In different studies, 4-[(5-amino-3-methyl-1-phenyl-1H-pyrazol-4-yl)azo]-2,5-dichlorobenzenesulphonic acid (12239-15-5) has been investigated for acute oral toxicity to a greater or lesser extent. Often the studies are based on in vivo experiments and estimated data in rodents, i.e. most commonly in rats for 4-[(5-amino-3-methyl-1-phenyl-1H-pyrazol-4-yl)azo]-2,5-dichlorobenzenesulphonic acid (12239-15-5) along with the study available on the structurally similar read across substance 3-methyl-1-phenylpyrazol-5-ylamine(1131-18-6) and on the functionally similar read across substanceBarium bis[2-chloro-5-[(2-hydroxy-1-naphthyl)azo]toluene-4-sulphonate] (5160-02-1).The predicted data using the OECD QSAR toolbox has also been compared with the experimental studies. The studies are summarized as below –

In a prediction done by SSS (2017) using the OECD QSAR toolbox with log kow as the primary descriptor, the acute oral toxicity was estimated for 4-[(5-amino-3-methyl-1-phenyl-1H-pyrazol-4-yl)azo]-2,5-dichlorobenzenesulphonic acid (12239-15-5).The LD50 was estimated to be 3878.13 mg/kg bw,when female Fischer 344 rats were orally exposed with 4-[(5-amino-3-methyl-1-phenyl-1H-pyrazol-4-yl)azo]-2,5-dichlorobenzenesulphonic acid (12239-15-5) via gavage.

The above study was further supported by U.S. National Library of Medicine (Chemidplus Database,U.S. National Library of Medicine,2017) and RTECS database (RTECS (Registry of Toxic Effects of Chemical Substances),2017) for the structurally similar read across substance 3-methyl-1-phenylpyrazol-5-ylamine(1131-18-6). In a acute oral toxicity study, rats were treated with 3-methyl-1-phenyl-1H-pyrazol-5-amine (1131-18-6) in the concentration of 2500 mg/kg bw orally. 50 % mortality was observed in treated rats at 2500 mg/kg bw. Changes in motor activity were observed. Therefore, LD50 was considered to be 2500 mg/kg bw,when rat were treated with 3-methyl-1-phenyl-1H-pyrazol-5-amine (1131-18-6) orally.

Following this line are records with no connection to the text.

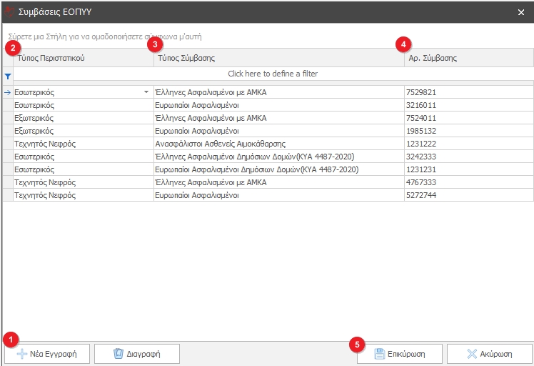Screen dimensions: 534x366
Task: Click the 'Click here to define a filter' row
Action: coord(273,74)
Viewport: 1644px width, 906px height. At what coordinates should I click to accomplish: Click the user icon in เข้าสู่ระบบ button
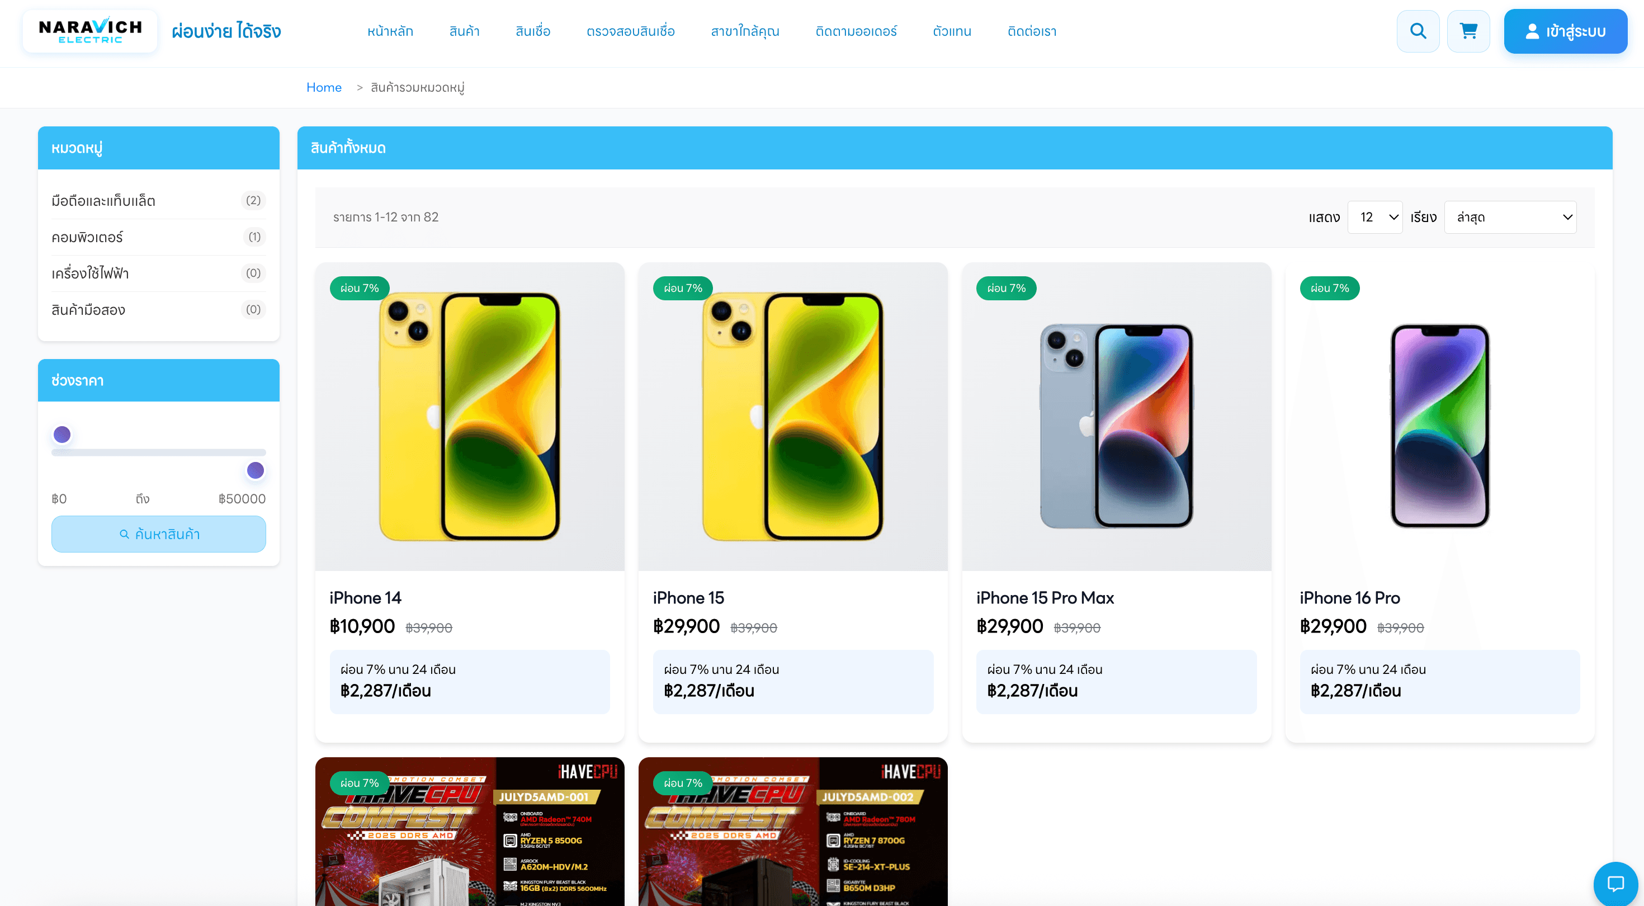point(1532,31)
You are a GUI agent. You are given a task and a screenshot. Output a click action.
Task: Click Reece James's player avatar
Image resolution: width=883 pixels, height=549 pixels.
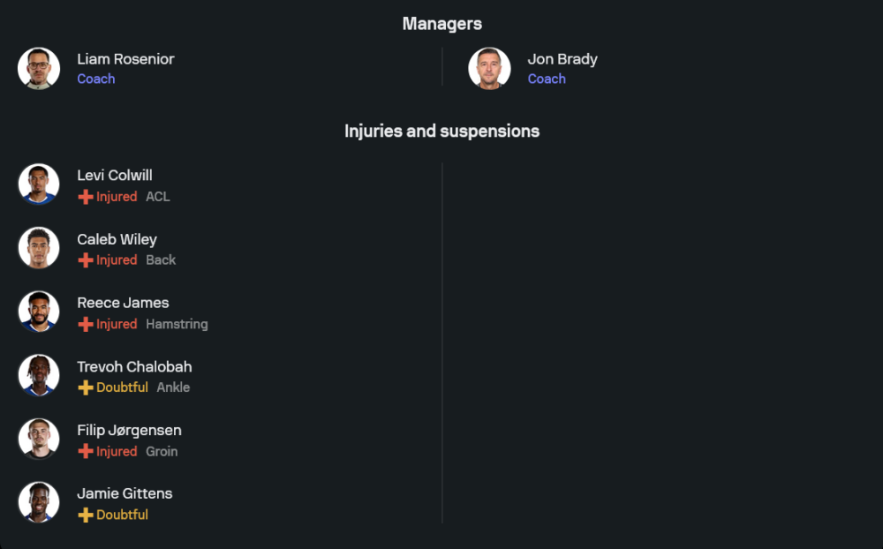click(x=39, y=312)
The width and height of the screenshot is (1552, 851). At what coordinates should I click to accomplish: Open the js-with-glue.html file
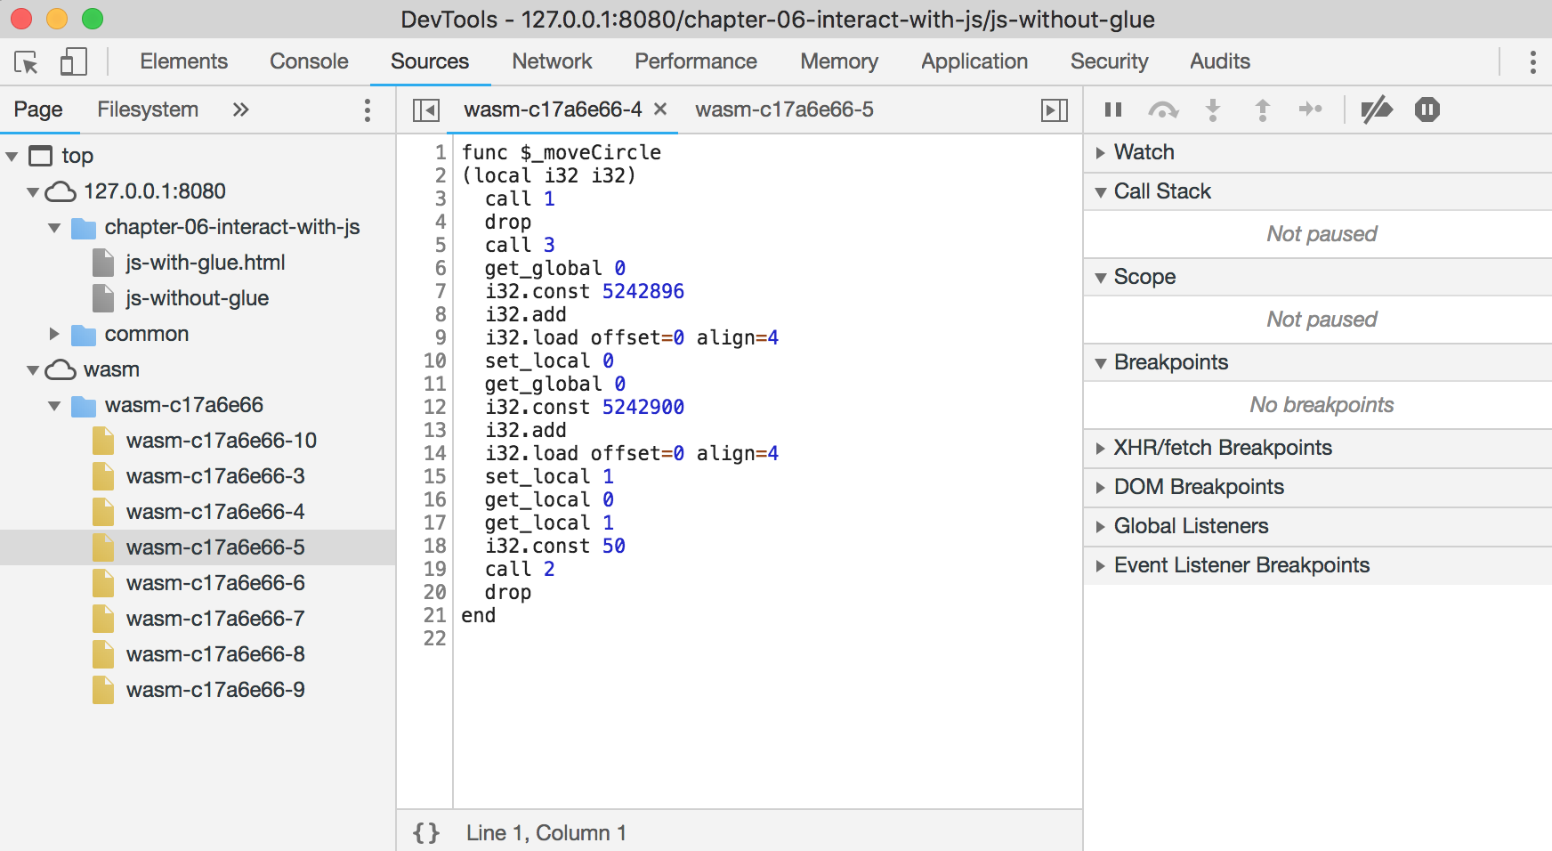205,263
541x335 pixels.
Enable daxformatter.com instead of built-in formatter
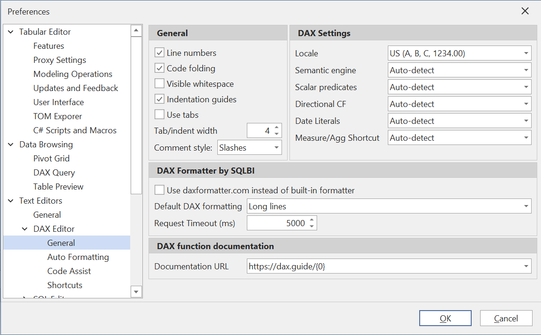click(x=160, y=190)
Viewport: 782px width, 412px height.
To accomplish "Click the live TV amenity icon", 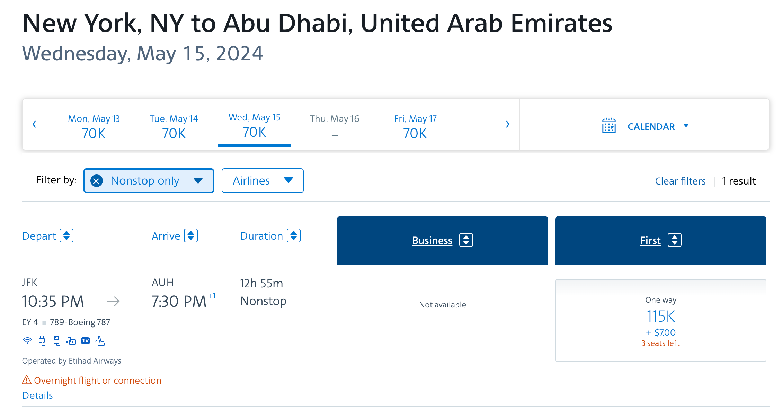I will pos(86,341).
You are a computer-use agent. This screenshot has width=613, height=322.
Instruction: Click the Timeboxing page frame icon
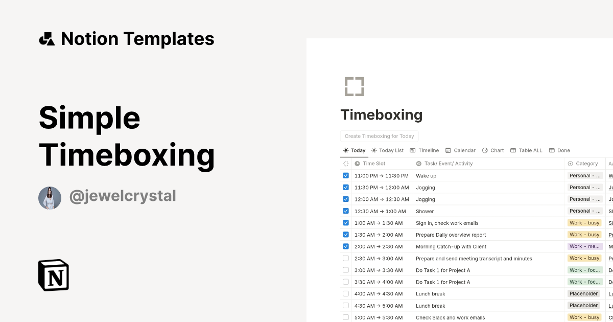[354, 86]
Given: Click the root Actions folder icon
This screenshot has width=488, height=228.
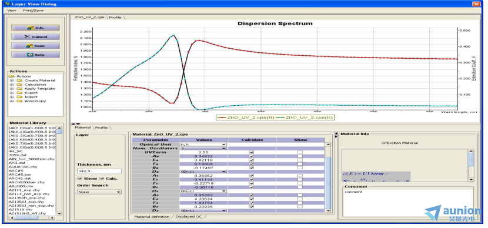Looking at the screenshot, I should click(x=12, y=76).

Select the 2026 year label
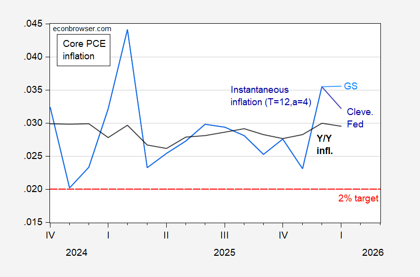[372, 252]
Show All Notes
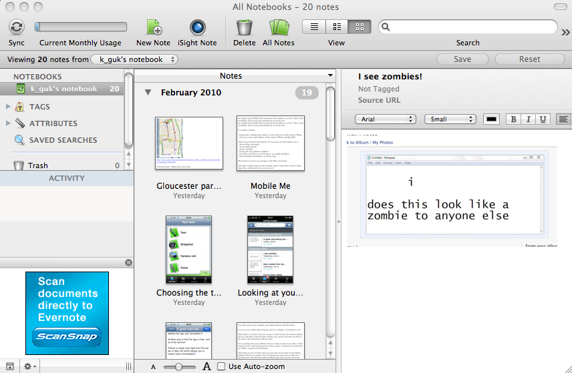Screen dimensions: 572x373 coord(279,27)
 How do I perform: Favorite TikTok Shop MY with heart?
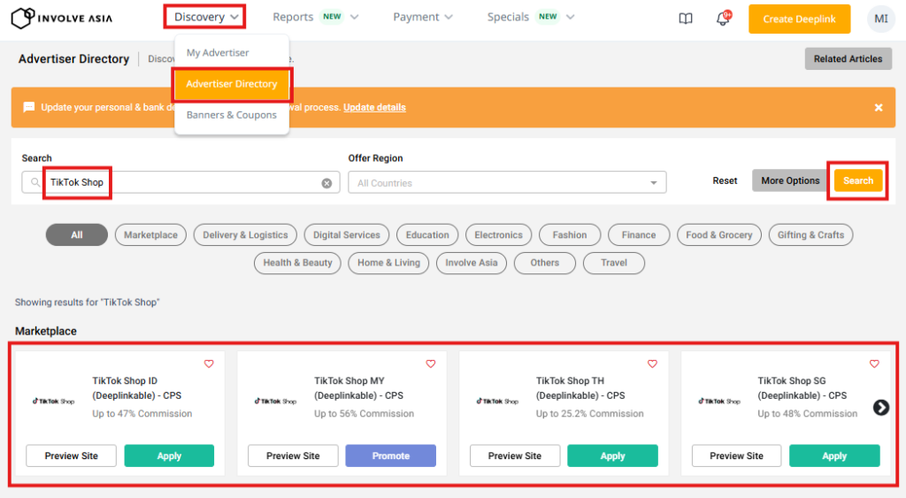[x=431, y=364]
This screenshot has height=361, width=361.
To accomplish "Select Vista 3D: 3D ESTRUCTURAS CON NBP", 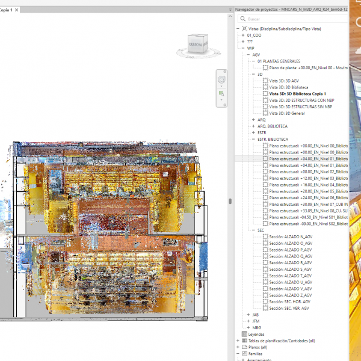I will pyautogui.click(x=300, y=100).
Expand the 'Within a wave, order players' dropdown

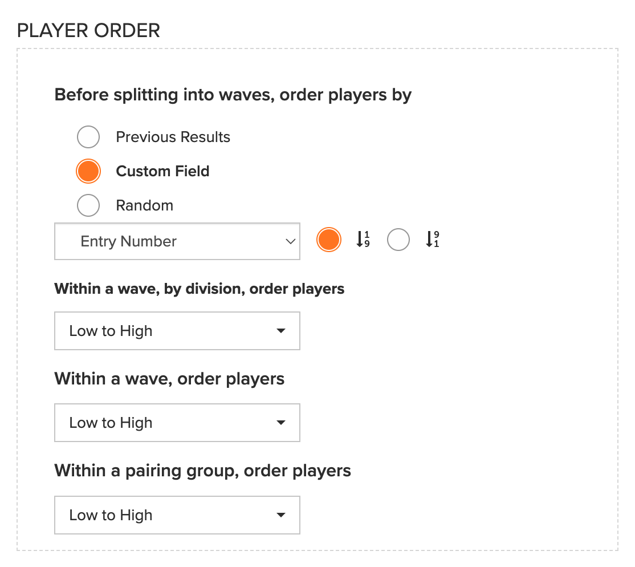click(177, 422)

This is further supported by RTECS (RTECS (registry of toxic effect of chemical substance data base ), 2017); EUROPEAN COMMISSION – European Chemicals Bureau (IUCLID DATASET, EUROPEAN COMMISSION – European Chemicals Bureau, 18–FEB–2000) and United Nations Environmental Programme (UNEP) (SIDS Initial Assessment Report for barium bis[2-chloro-5-[(hydroxy-1-naphthyl)azo]toluene-4-sulphonate], United Nations Environmental Programme (UNEP),1999) for the functionally similar read across substanceBarium bis[2-chloro-5-[(2-hydroxy-1-naphthyl)azo]toluene-4-sulphonate] (5160-02-1).Acute oral toxicity study was done in rats using test material Barium bis[2-chloro-5-[(2-hydroxy-1-naphthyl)azo]toluene-4-sulphonate] (5160-02-1).No mortality was observed at dose 10000 mg/kg bw in treated rats.Hence,LD50 value was considered to be >10000 mg/kg bw,when rats were treated with Barium bis[2-chloro-5-[(2-hydroxy-1-naphthyl)azo]toluene-4-sulphonate] (5160-02-1)orally.

Thus, based on the above studies on 4-[(5-amino-3-methyl-1-phenyl-1H-pyrazol-4-yl)azo]-2,5-dichlorobenzenesulphonic acid (12239-15-5) and it’s structurally similar read across substances 3-methyl-1-phenylpyrazol-5-ylamine(1131-18-6) and the functionally similar read across substanceBarium bis[2-chloro-5-[(2-hydroxy-1-naphthyl)azo]toluene-4-sulphonate] (5160-02-1), it can be concluded that LD50 value is greater than 2000 mg/kg bw. Thus, comparing this value with the criteria of CLP regulation, 1,4-dimethyl-5-[[4-[methylbenzylamino]phenyl]azo]-1H-1,2,4-triazolium acetate (84000-82-8) cannot be classified for acute oral toxicity.

Justification for classification or non-classification

Based on the above experimental studies and prediction on 4-[(5-amino-3-methyl-1-phenyl-1H-pyrazol-4-yl)azo]-2,5-dichlorobenzenesulphonic acid (12239-15-5) and it’s structurally similar read across substances 3-methyl-1-phenylpyrazol-5-ylamine(1131-18-6) and the functionally similar read across substance Barium bis[2-chloro-5-[(2-hydroxy-1-naphthyl)azo]toluene-4-sulphonate] (5160-02-1), it can be concluded that LD50 value is greater than 2000 mg/kg bw. Thus, comparing this value with the criteria of CLP regulation, 4-[(5-amino-3-methyl-1-phenyl-1H-pyrazol-4-yl)azo]-2,5-dichlorobenzenesulphonic acid (12239-15-5) cannot be classified for acute oral toxicity.